Critiques, analyses et explications de texte se multiplient
dans la presse depuis que Manuel Valls a employé l’expression « guerre
de civilisation » au cours du Grand rendez-vous d’Europe 1, Le Monde
et iTélé le 28 juin. Le Premier ministre lui-même est revenu sur ses propres
paroles et divers responsables du Parti socialistes ont accouru à la
rescousse : non, il ne pensait pas à une guerre entre l’islam et l’Occident,
non il ne se référait pas au « choc des civilisations » de
Samuel Huntington.
Fallait-il vraiment une mise au point ? D’emblée,
Manuel Valls avait déclaré le 28 juin : « Cette ‘bataille’ se
situe aussi, et c’est très important de le dire, au sein de l’islam. Entre d’un
côté un islam aux valeurs humanistes, universelles et de l’autre un islamisme
obscurantiste et totalitaire qui veut imposer sa vision à la société. […]
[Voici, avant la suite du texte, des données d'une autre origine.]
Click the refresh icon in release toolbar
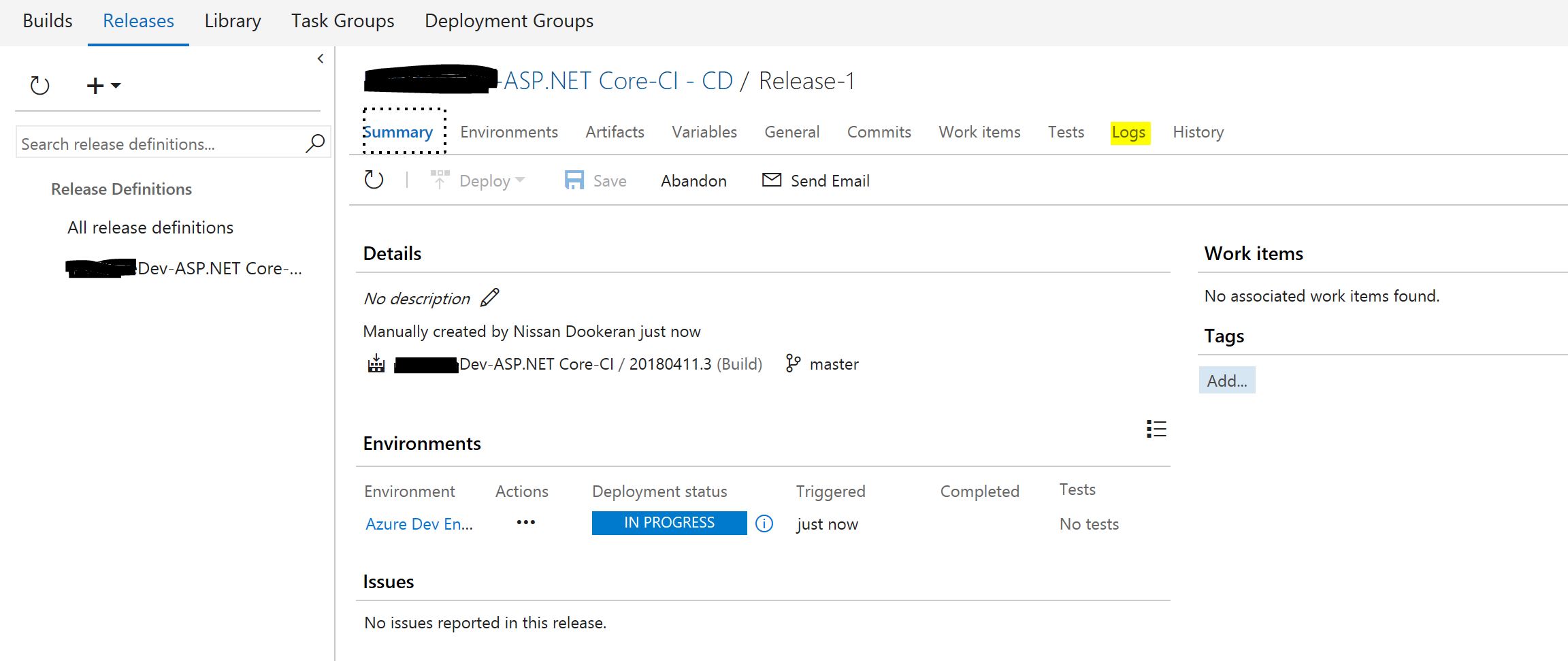 (x=374, y=180)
Nous devons faire attention à ne pas créer des amalgames ».
Mais ces précautions rhétoriques ne jouaient pas à armes
égales face à la formule « guerre de civilisation ». Celle-ci
« préempte » l’attention des commentateurs – en particulier des
journalistes et militants politiques de gauche. Elle fonctionne pour eux comme
une petite phrase, évoquant en trois mots un univers qu’ils rejettent
vivement ; le reste devient alors inaudible. Pis : l’image dure de
Manuel Valls contribue peut-être à les pousser vers une interprétation
« huntingtonienne ».
Des remous délibérément assumés
Manuel Valls a une solide expérience du phénomène. Il l’a
déjà rencontré avec « la
gauche peut mourir », « apartheid » ou « islamo-fascisme ».
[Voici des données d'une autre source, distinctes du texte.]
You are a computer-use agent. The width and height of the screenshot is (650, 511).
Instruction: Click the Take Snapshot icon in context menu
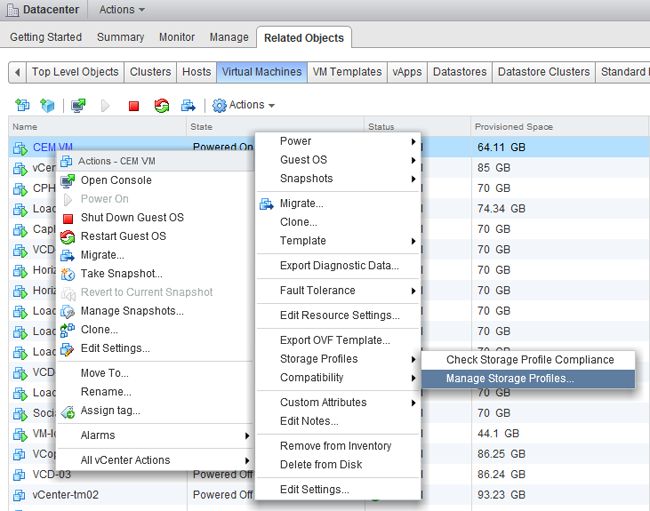[68, 274]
Or c’est un excellent orateur. L’hypothèse
d’une simple imprudence de langage paraît hautement improbable. Le Premier
ministre avait sûrement une idée de ce qui allait se passer. Et ça n’a pas
manqué : les vifs débats suscités par sa petite phrase sont autant d’occasions
de la répéter, donc de l’ancrer davantage dans la mémoire d’un public de plus
en plus large.
Dans une
intéressante analyse, la communicante Anne-Claire Ruel estime que la
déclaration de Manuel Valls s’inscrit dans une « stratégie du
clivage » visant à « reprendre la main sur le débat
médiatique, tout en le politisant ». Il s’agit, estime-t-elle, d’une
stratégie court-termiste. « Finie la bataille des idées,
conclut-elle, aujourd'hui, ce sont les mots qui l'ont emporté et avec eux
les raccourcis idéologiques déconnectés de l'Histoire, la grande, et du temps
long. »
Pourtant, lors de son intervention, à plusieurs reprises, Manuel Valls avait pris soin de
s’inscrire dans le long terme. « Nous vivons sous
une menace terroriste majeure et cette menace terroriste va durer »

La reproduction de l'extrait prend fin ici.